La película alcanza su tramo más significativo cuando Claire, lejos de su familia, se enfrenta a su propia invisibilidad. En una secuencia en un motel, comparte habitación con una camionera interpretada por Danielle Brooks. Ese encuentro fugaz, lleno de pequeñas torpezas y silencios, resume la intención del director: mostrar que el cansancio de una mujer no es un drama individual, sino un síntoma compartido por muchas. A través de esos episodios, la película adquiere una lectura social más amplia, donde el desencanto femenino se mezcla con la necesidad de sentido en una cultura que valora el sacrificio y desprecia la pausa.
El humor atraviesa la historia como una corriente intermitente. Algunas situaciones rozan lo absurdo, pero lejos de buscar la risa, Showalter utiliza la comicidad como válvula de escape. Las secuencias más extravagantes, como la del concurso televisivo conducido por el personaje de Eva Longoria, funcionan como metáforas del espectáculo en que se convierte la autoafirmación femenina cuando se mide con las reglas del consumo. La televisión, convertida en templo de la aprobación, le ofrece a Claire un reflejo distorsionado de sí misma. Esa ironía sostiene buena parte del interés del filme, que juega a moverse entre la crítica social y la parodia del entretenimiento navideño.
El cierre propone una reconciliación que se siente provisional. Claire regresa al hogar, las luces se encienden, la familia sonríe, pero el espectador ya conoce el peso que esas sonrisas esconden. No se percibe una verdadera transformación, sino la aceptación de que el equilibrio doméstico se sostiene sobre la resignación. Showalter elige la calma en lugar del estallido, y ese gesto final resume la lógica del relato: nada se resuelve del todo, solo se acomoda. La película deja flotando una sensación de familiaridad incómoda, como si mostrara lo que sucede cuando la costumbre se confunde con cariño.

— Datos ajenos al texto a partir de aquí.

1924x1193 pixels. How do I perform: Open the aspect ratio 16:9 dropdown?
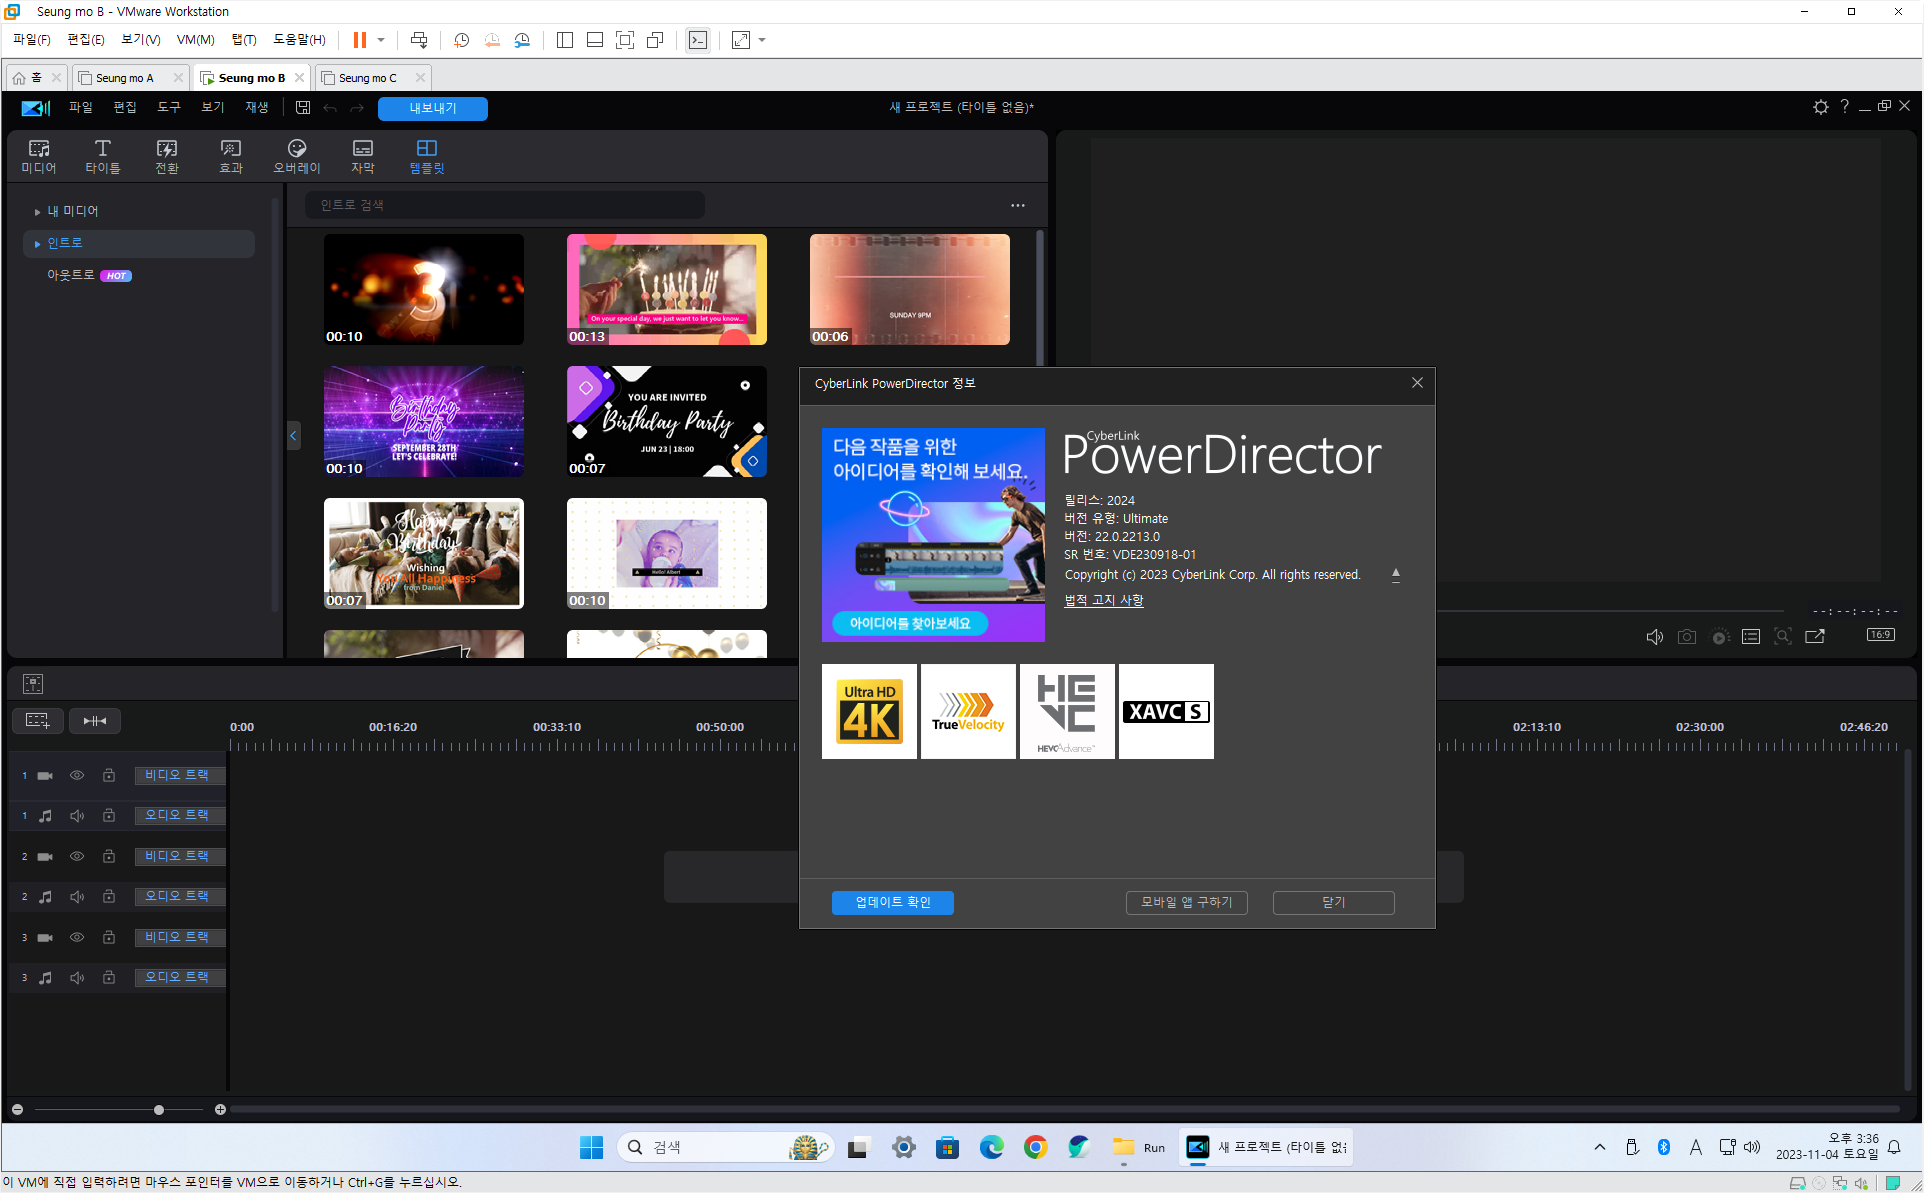pos(1880,635)
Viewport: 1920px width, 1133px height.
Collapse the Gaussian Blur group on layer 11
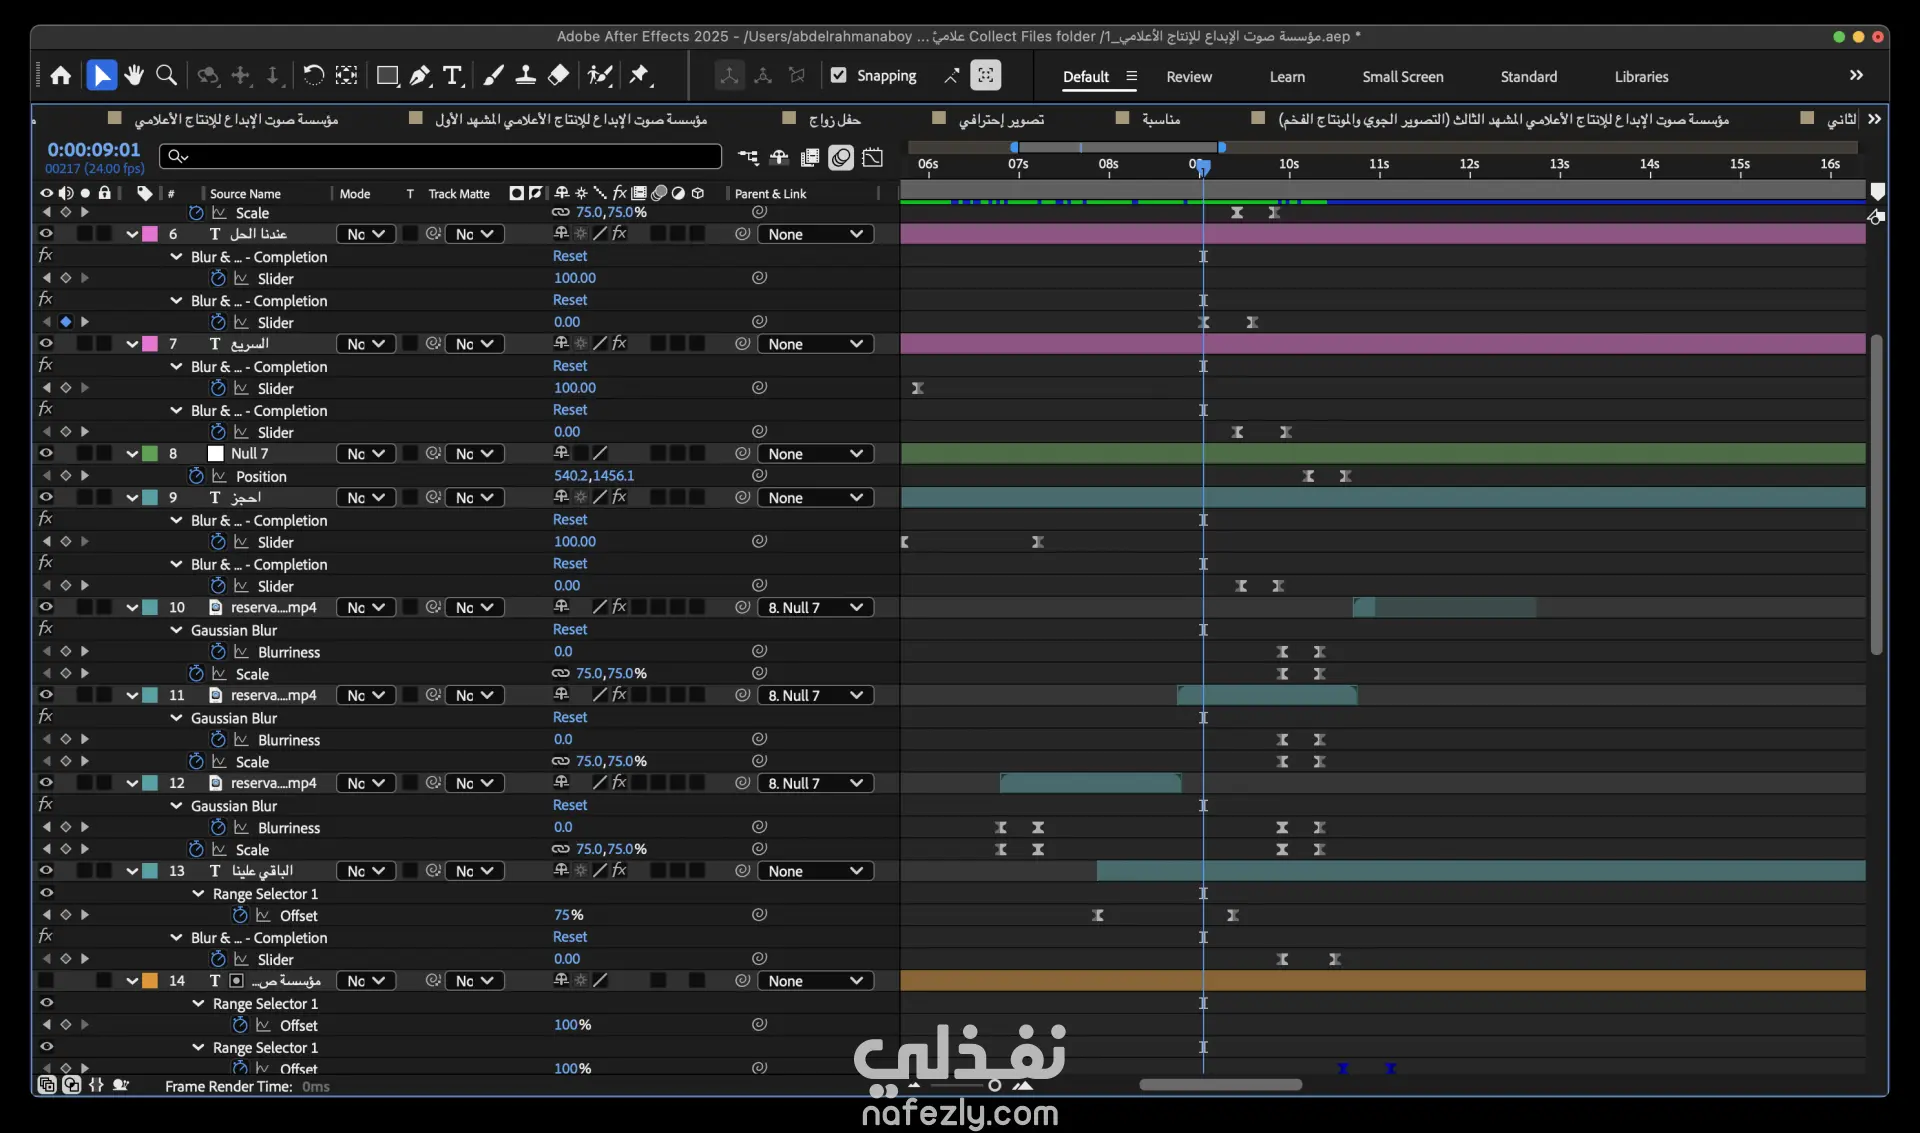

La interpretación de Michelle Pfeiffer aporta la hondura que la película necesita. Su actuación evita los extremos y se apoya en gestos mínimos: un silencio sostenido, una mirada desviada, una sonrisa que no llega a nacer. Su Claire no busca lástima ni admiración; encarna la fatiga como forma de vida. Esa sobriedad actoral permite que el espectador perciba la dimensión más amarga del relato sin necesidad de subrayados. Showalter confía en su protagonista y le concede el espacio necesario para construir un personaje que respira frustración y dignidad a partes iguales.
‘Oh. What. Fun.’ no pretende reinventar el cine navideño, pero lo usa como espejo para observar cómo las estructuras afectivas se mantienen por inercia. Su tono tranquilo y su humor discreto pueden desorientar a quien espere fuegos artificiales, pero precisamente ahí reside su mérito: en transformar la ligereza en observación. La película no exige lágrimas ni carcajadas, solo atención. Lo que muestra no es una familia disfuncional, sino una sociedad entera acostumbrada a confundir el amor con el servicio, la compañía con la carga y la celebración con el deber. En ese retrato de una felicidad aprendida, Showalter construye un espejo incómodo donde cada espectador puede reconocerse.